Written request A:
According to the passage on parallel processing, which programming tools are still used for these cores?
Written request B:
List the high-performance applications that the passage on parallel processing names as targets of data-intensive engines and code.
Written request C:
Condense the paragraph of the passage on parallel processing that begins "Intel, AMD, and others" while keeping its main facts.
___ Reading passage
Undeterred, using established architecture concepts and lessons from scientific programming, a number of hardware and software designers have created good data-intensive engines and code aimed at high-performance applications such as audio/video, infrastructure, networking, and imaging. Most of the cores' ISAs are traditional, without support for parallel structures. The programming tools are still C and C++, good for programming the single core.
General-purpose processing, claimed by a few parallel engines, has yet to be demonstrated. Where does this leave the millions of programmers writing code for general-purpose processors such as the x86?
Intel, AMD, and others employing several on-chip cores, admittedly delivering uneven performance gains, may have the best answer. These companies have a good chance of educating and taking with them the millions of programmers as, through careful research and attention to compatibility, the long threads on a few cores turn into shorter threads on many cores.
Embedded and general-purpose computer designers have always made different choices in system implementationand their employment of parallel processing continues to show the effect of the different workloads.
In the embedded world most processors target data-intensive applications. Marketing messages praise the fully programmable parallel engines' ability to track technology, compared with the less flexible heterogeneous configurations containing hard-wired cores.
______
___ Given information
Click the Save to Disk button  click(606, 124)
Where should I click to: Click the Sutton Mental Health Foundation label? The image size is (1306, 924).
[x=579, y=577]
______
Final answer A:
C and C++.

Final answer B:
- Audio/video
- Infrastructure
- Networking
- Imaging

Final answer C:
Intel, AMD, and others that use several on-chip cores, despite uneven performance gains, may have the best answer. Through careful research and attention to compatibility, they could bring the millions of programmers along as long threads on a few cores become shorter threads on many cores.